Анерис сидела на полу, скрестив ноги. Ее глаза были открыты, но смотрели в никуда. Она не шевелилась, точно спала наяву. Я подумал, что наши баталии вертятся вокруг нее, как планеты вокруг солнца. Батис улегся на кровать, заскрипели пружины. Его огромный живот то поднимался, то опускался. Кафф не спал, но и не бодрствовал, так же, как Анерис. Что делал я посередине комнаты с винтовкой в руках? Мой разум говорил, что я держал ее из предосторожности, а сердце говорило, что я делал это по обязанности. Батис открыл глаза. Он смотрел в потолок не мигая и, не поднимаясь с кровати, спросил:
– Вы хорошо закрыли дверь?
Я понял ход его мыслей. Таким образом, он по-своему принимал возможность того, что омохитхи придут при свете дня. Но эта фраза вызвала у меня и иные чувства. На протяжении последних дней Кафф смотрел сквозь пальцы на мое решение опекать Треугольника.

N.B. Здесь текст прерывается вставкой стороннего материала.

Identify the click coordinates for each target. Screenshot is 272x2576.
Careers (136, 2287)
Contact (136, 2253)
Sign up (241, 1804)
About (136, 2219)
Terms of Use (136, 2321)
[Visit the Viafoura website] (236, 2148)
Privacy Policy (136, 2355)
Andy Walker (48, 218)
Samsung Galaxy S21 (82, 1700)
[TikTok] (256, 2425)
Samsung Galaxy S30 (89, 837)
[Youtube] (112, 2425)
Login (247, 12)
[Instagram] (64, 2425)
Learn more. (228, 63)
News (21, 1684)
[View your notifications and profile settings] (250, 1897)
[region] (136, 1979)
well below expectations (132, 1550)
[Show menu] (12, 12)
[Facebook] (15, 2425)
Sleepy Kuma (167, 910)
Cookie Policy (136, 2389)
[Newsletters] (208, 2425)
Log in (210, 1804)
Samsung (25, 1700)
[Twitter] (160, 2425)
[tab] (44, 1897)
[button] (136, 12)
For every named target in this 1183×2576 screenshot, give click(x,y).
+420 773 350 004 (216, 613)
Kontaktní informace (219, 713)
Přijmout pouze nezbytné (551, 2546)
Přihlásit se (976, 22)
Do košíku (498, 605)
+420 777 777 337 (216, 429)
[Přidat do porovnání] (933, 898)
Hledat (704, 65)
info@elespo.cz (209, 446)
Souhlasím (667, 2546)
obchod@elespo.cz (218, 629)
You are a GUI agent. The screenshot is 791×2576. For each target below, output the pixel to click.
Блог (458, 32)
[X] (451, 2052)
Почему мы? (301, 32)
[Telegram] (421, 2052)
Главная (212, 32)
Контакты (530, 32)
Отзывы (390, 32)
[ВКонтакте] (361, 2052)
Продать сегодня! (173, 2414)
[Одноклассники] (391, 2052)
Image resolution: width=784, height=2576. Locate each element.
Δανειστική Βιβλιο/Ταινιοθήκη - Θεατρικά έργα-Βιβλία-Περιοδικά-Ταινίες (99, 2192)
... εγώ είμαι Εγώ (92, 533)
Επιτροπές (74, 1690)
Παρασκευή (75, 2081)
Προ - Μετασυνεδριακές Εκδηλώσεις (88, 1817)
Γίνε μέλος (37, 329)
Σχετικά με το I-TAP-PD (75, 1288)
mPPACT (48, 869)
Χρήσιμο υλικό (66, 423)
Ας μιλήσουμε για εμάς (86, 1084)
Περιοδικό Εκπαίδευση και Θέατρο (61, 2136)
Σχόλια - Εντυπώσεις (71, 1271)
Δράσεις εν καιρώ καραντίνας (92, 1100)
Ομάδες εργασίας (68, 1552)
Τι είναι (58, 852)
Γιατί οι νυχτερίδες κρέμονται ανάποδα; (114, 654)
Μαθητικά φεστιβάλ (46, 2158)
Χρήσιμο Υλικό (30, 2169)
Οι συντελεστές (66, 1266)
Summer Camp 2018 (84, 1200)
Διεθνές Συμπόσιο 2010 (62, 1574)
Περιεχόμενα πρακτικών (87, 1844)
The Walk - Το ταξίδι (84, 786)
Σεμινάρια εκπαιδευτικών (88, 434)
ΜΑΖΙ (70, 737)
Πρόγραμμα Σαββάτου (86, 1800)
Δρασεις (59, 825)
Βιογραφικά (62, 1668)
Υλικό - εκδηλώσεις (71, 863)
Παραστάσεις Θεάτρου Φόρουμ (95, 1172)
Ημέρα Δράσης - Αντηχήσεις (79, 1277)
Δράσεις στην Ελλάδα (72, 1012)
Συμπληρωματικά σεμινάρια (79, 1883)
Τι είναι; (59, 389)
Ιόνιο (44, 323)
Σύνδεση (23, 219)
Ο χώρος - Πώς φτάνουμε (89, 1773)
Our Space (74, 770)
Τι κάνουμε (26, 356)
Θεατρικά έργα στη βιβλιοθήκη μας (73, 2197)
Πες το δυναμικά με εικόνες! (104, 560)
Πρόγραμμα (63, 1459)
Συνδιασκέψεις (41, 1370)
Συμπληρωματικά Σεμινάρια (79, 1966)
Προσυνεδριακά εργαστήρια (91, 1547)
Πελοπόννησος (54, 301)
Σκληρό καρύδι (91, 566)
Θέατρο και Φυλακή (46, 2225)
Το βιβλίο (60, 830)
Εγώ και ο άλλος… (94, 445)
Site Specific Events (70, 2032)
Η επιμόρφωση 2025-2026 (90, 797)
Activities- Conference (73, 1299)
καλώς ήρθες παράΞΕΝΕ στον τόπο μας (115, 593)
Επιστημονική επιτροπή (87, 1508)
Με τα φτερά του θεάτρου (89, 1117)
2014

Где он был сейчас? Батисом руководили исключительно практические соображения: он боялся, что озорник учинит какую-нибудь глупость во время боя. Меня раздосадовало, что именно Кафф напоминал мне об этом.
Я бегом спустился по лестнице. Внизу его не было. Я выбежал с маяка, замирая от страха. Там, на границе леса, я увидел его. Свет заходившего солнца отбрасывал на снег голубоватые отблески. Треугольник сосал палец и, увидев меня, засмеялся. Несколько омохитхов стояли на коленях возле него; они обнимали его и дружелюбно говорили ему что-то на ухо. За деревьями виднелись еще шесть или семь его сородичей. Я разглядел только их светящиеся глаза и лысые головы.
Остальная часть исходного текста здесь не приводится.